Set problem – Copy out the items word for word, beginning with the line that contains "Open the System settings category" and continuing through the last line of the items, both ends included. Leave the pictures out of your answer.

==== Record list

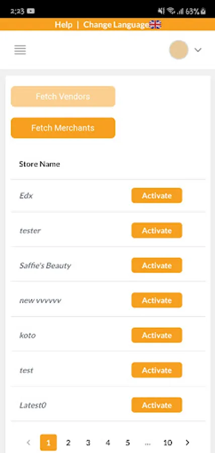215x453 pixels.
Task: Tap the round profile avatar
Action: [x=179, y=50]
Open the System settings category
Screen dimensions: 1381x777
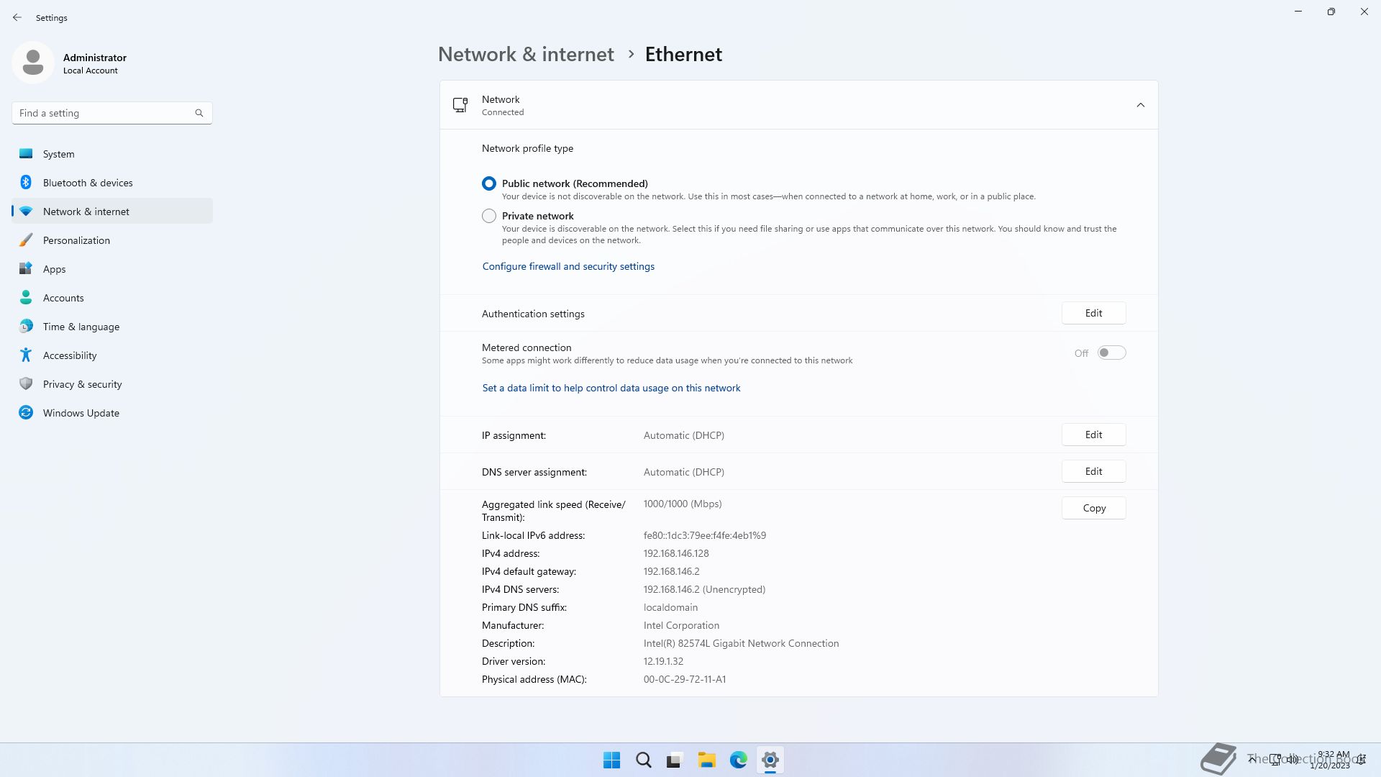59,154
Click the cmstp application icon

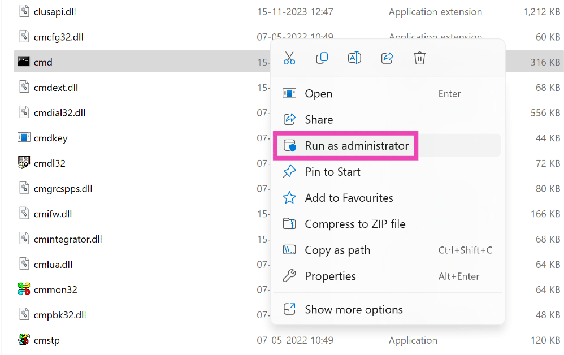click(23, 340)
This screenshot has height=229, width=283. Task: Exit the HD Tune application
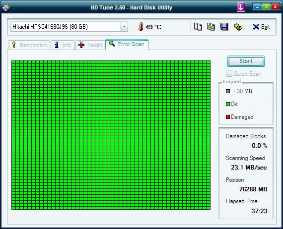click(261, 27)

========

Expected answer –
Open the System settings category
Screen dimensions: 1381x777
59,154
Click the cmstp application icon

click(23, 340)
This screenshot has height=229, width=283. Task: Exit the HD Tune application
click(261, 27)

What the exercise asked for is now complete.